An article published in “The Astronomical Journal” shows the confirmation of 15 exoplanets that orbit red dwarfs. A team of researchers led by Teruyuki Hirano from the Tokyo Institute of Technology used data collected by NASA’s Kepler space telescope and follow-up observations. Another article in the same journal focuses on 3 confirmed super-Earths including K2-155d, which could be in its system’s habitable zone.
In just over twenty years since the discovery of the first exoplanet, research has focused above all on Sun-like stars but in recent years it’s expanding. The small red dwarfs are the most numerous stars and have a very long life because they consume their hydrogen very slowly. However, they can hit hard with flares any planets close enough to receive enough energy to keep water liquid on their surface.
The chances of a planet orbiting a red dwarf maintaining a stable atmosphere are still a controversial subject because we know too little about it. From this point of view, the system of the tiny ultra-cool dwarf TRAPPIST-1 with its 7 rocky planets represents the frontier of research on those exoplanets.
NASA’s Kepler space telescope continues to be crucial in the search for exoplanets in its K2 mission and during the campaigns between 5 and 10 it observed 12 red dwarfs finding a number of potential exoplanets. Teruyuki Hirano’s team confirmed the existence of 15 of them thanks to follow-up observations with the Subaru telescope, the Nordic Optical Telescope (NOT) and others.
The most interesting situation was found in the K2-155 system, about 200 light years from Earth, where the researchers confirmed the presence of 3 super-Earths a little larger than the Earth. The outermost, K2-155d, with a year that lasts just over 40 Earth’s days and a diameter 1.6 times the Earth’s, is the most promising one concerning habitability potential but there are still many unknowns about its characteristics.
Because of these doubts it was possible to create only simulations based on hypotheses that could be completely wrong. The parameters used in the simulations are summarized in the left part of the image (courtesy Tokyo Institute of Technology), where the temperature on the surface of the planet K2-155d is a function of the amount of radiation coming from its star. When that amount exceeds 1.5 a runaway greenhouse effect is triggered.
The researchers simulated the possible conditions on the planet K2-155d if it were really a larger version of the Earth but with a composition and atmosphere similar to the Earth’s. Teruyuki Hirano is the first to be cautious stating that there’s no guarantee that this is the case.

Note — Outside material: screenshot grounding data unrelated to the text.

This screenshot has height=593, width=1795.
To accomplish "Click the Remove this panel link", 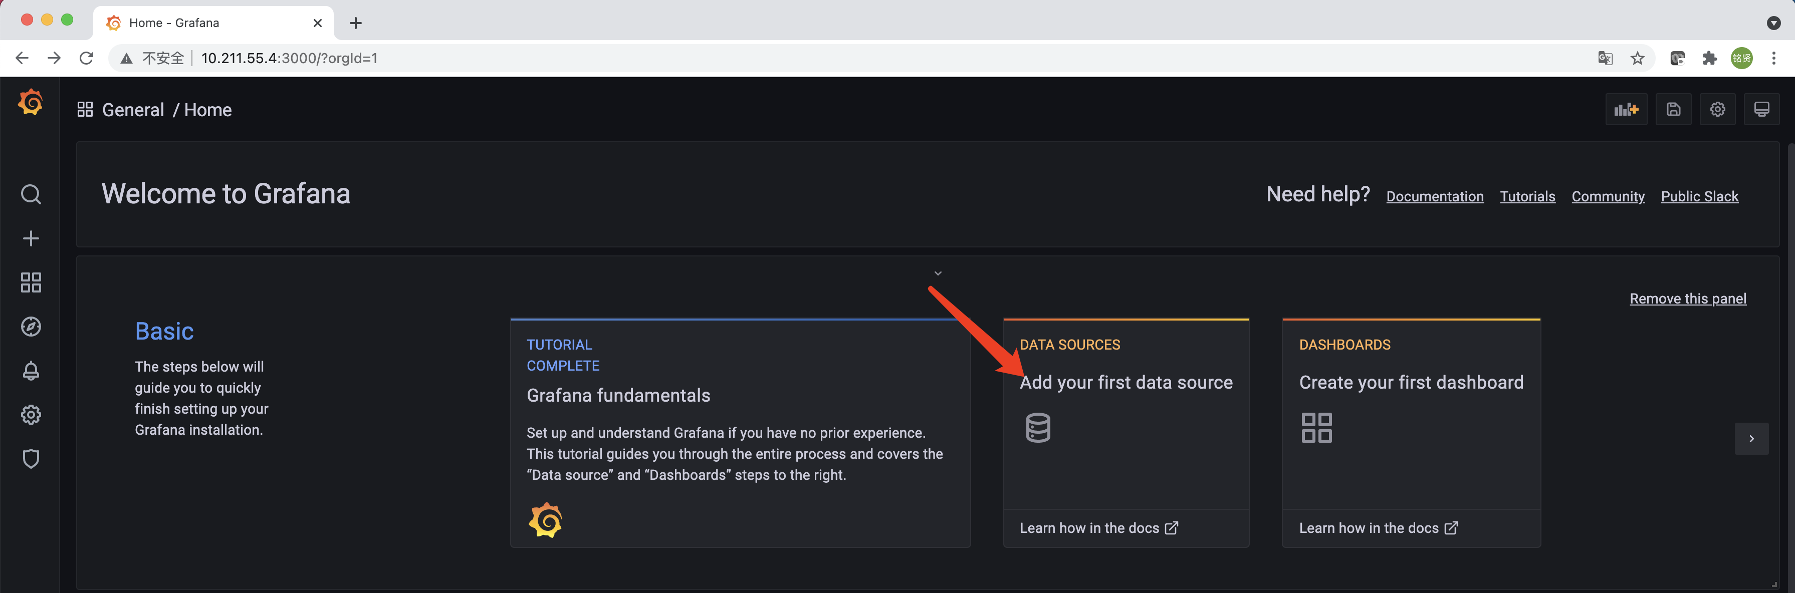I will 1687,299.
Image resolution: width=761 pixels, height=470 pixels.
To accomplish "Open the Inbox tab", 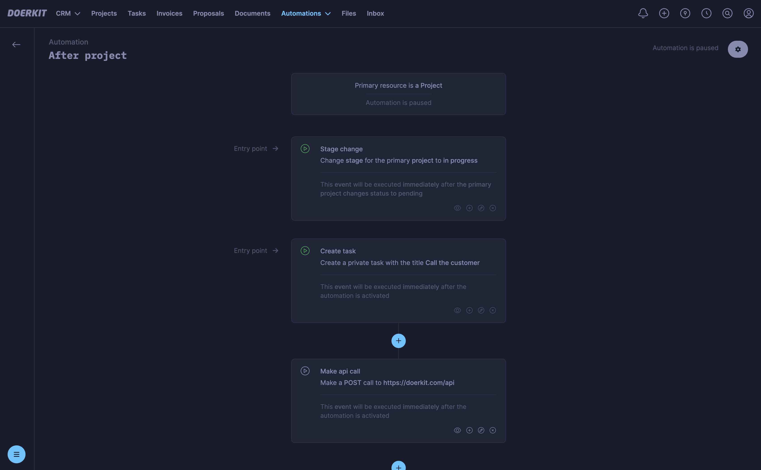I will (375, 13).
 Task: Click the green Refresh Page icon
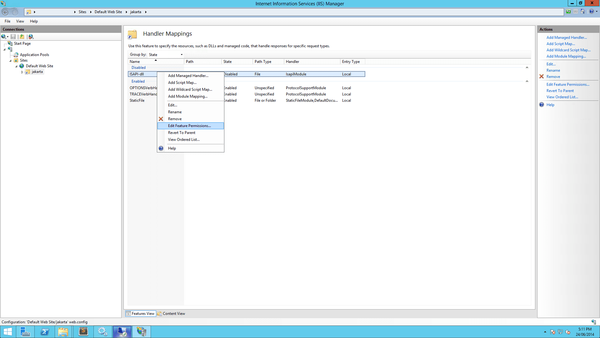pos(568,12)
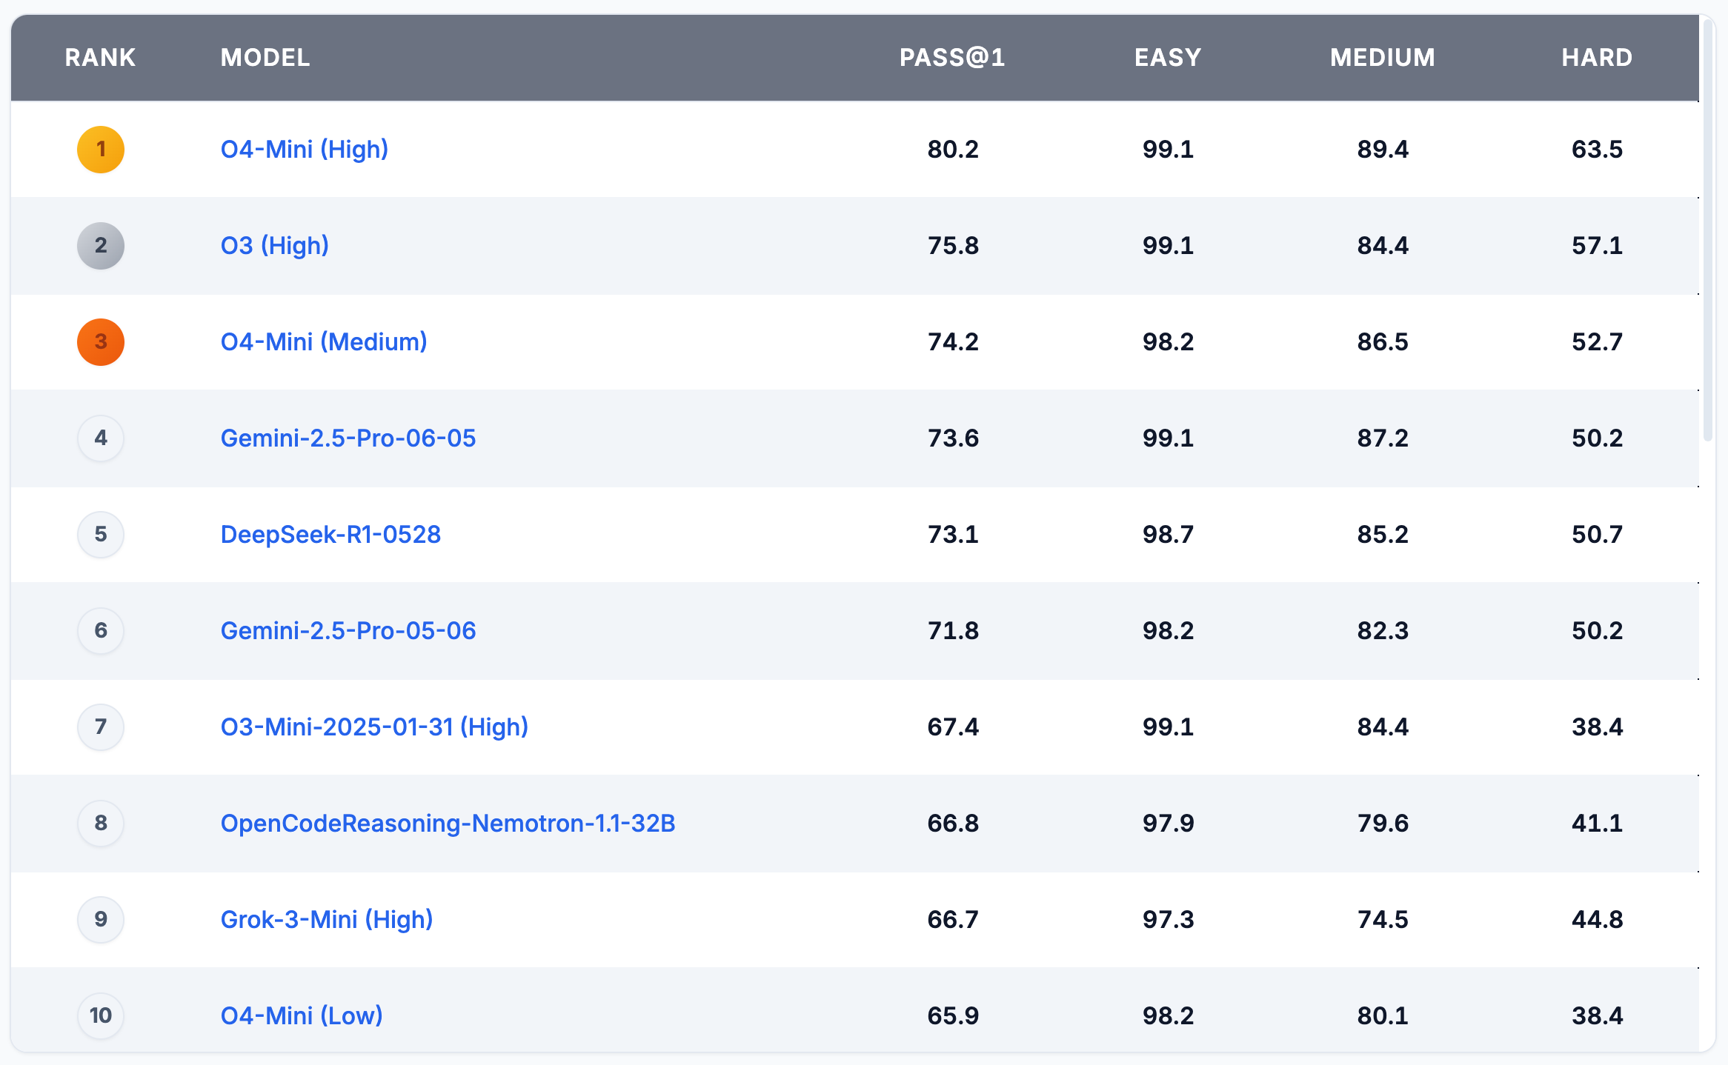
Task: Click the MEDIUM column header
Action: click(1382, 58)
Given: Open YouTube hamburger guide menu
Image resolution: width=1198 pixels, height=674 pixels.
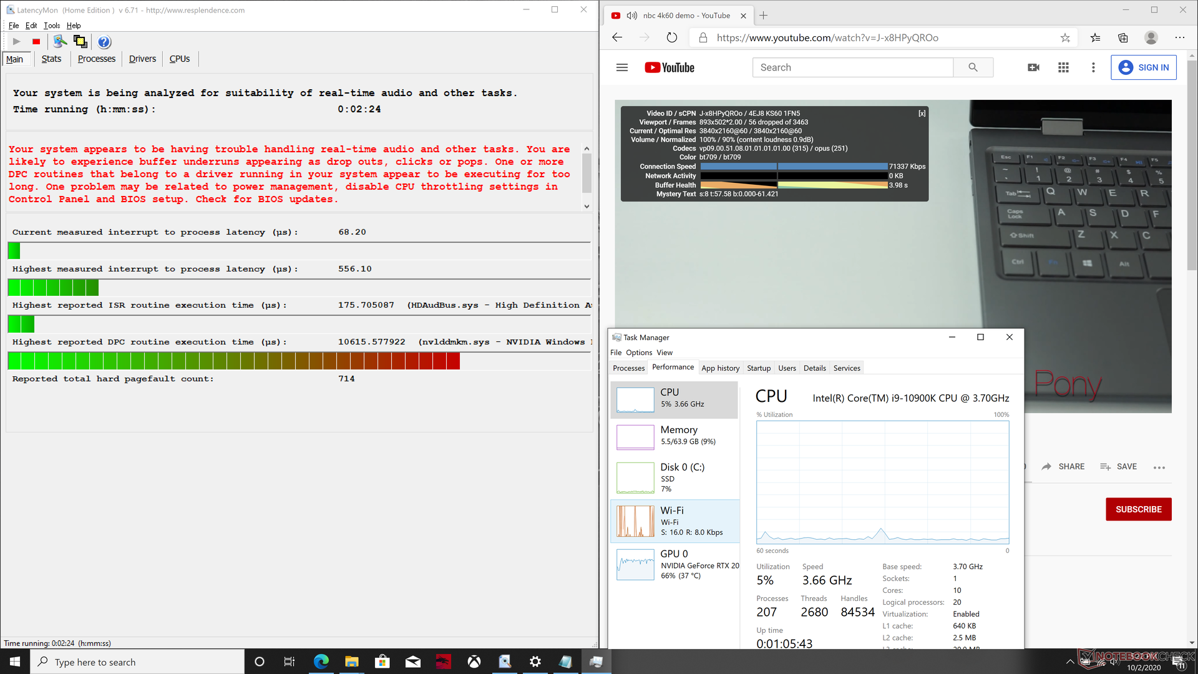Looking at the screenshot, I should [621, 67].
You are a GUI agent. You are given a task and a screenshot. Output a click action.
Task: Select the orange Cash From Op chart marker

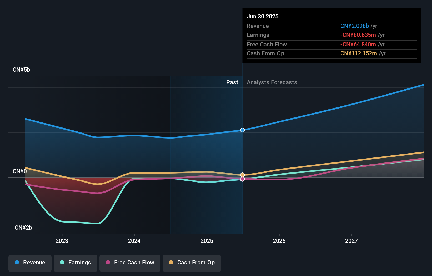coord(242,175)
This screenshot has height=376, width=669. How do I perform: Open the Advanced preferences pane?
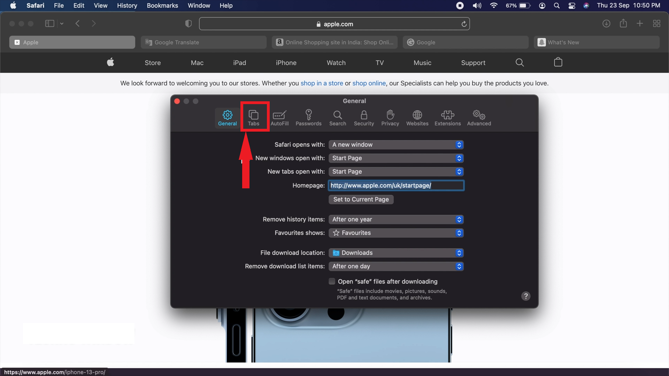click(x=478, y=118)
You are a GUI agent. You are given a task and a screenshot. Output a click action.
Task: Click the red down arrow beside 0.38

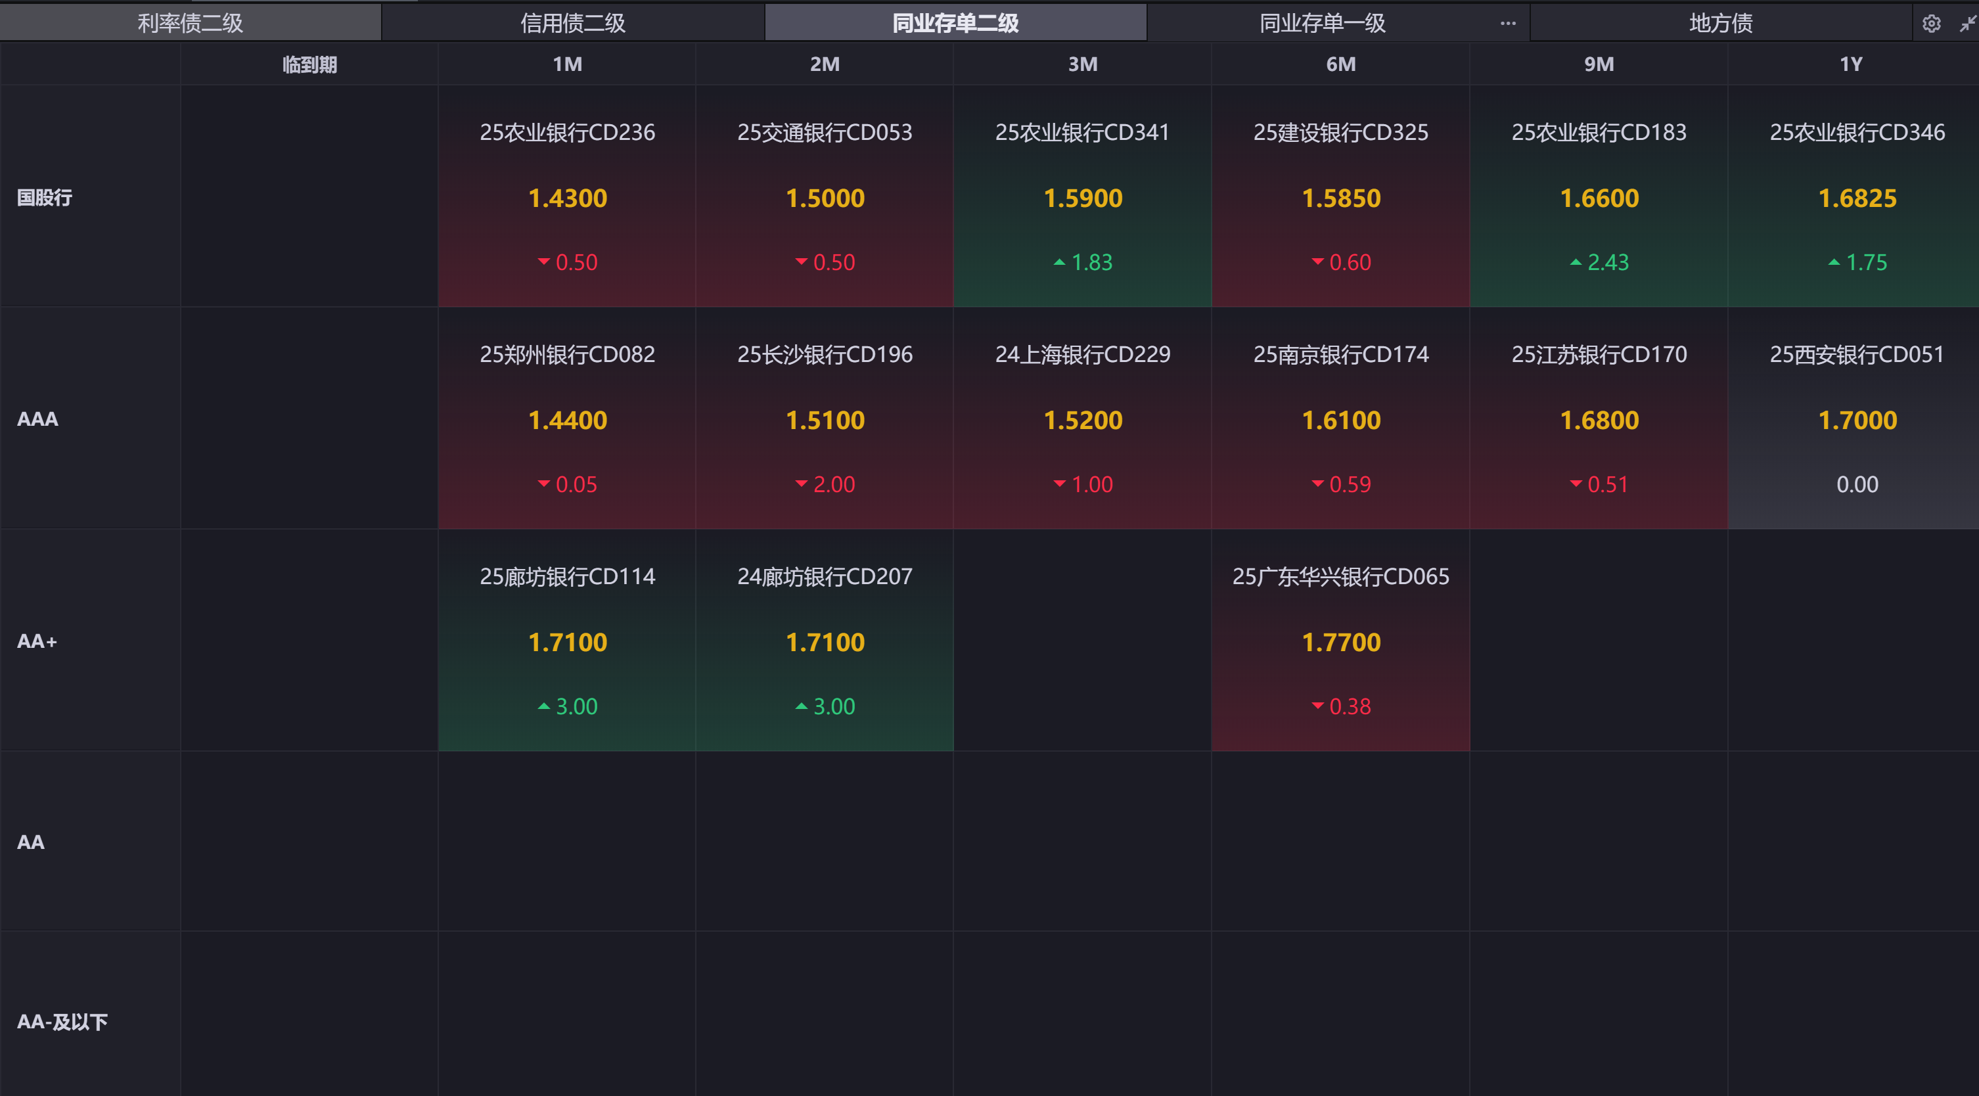click(1318, 706)
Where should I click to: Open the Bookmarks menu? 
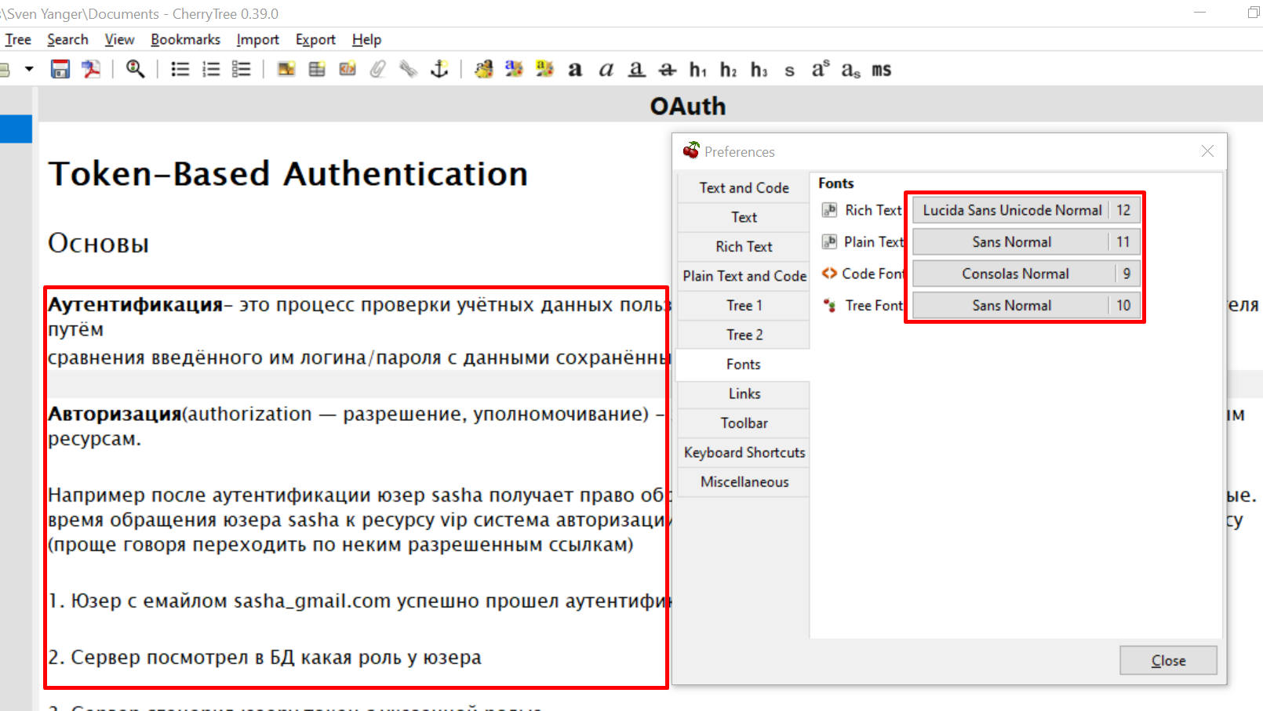(185, 39)

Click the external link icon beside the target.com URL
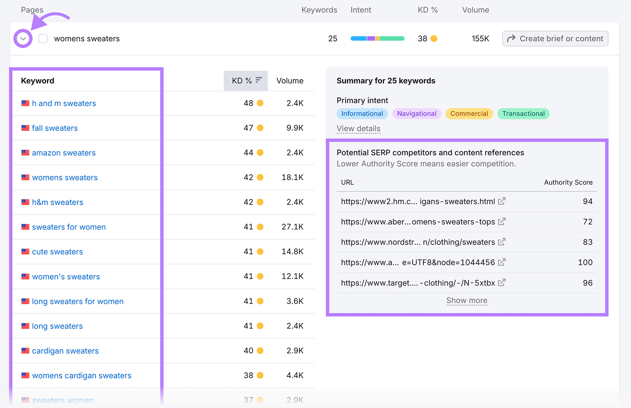[x=502, y=283]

This research on the planet K2-155d after the confirmation of its existence and in general the discovery of various exoplanets orbiting red dwarfs indicates that this type of research must be continued. Further research could also solve some mysteries such as the scarcity of exoplanets between 1.5 and 2 Earth masses compared to those a little smaller and a little larger.
In the right part of the image a histogram is shown that indicates the number of exoplanets divided by Earth masses. In pink-purple there are the ones that orbit red dwarfs with surface temperatures around 3,500-4,000 Kelvin, in shades of blue the ones that orbit around red dwarfs with surface temperatures of less than 3,500 Kelvin.
A help in the investigation of red dwarf systems will come with the launch of the new NASA planet hunter, the TESS (Transiting Exoplanet Survey Satellite) space telescope, scheduled in a few weeks. This new mission should constitute a step forward in this type of research, also improving the possibilities for follow-up observations.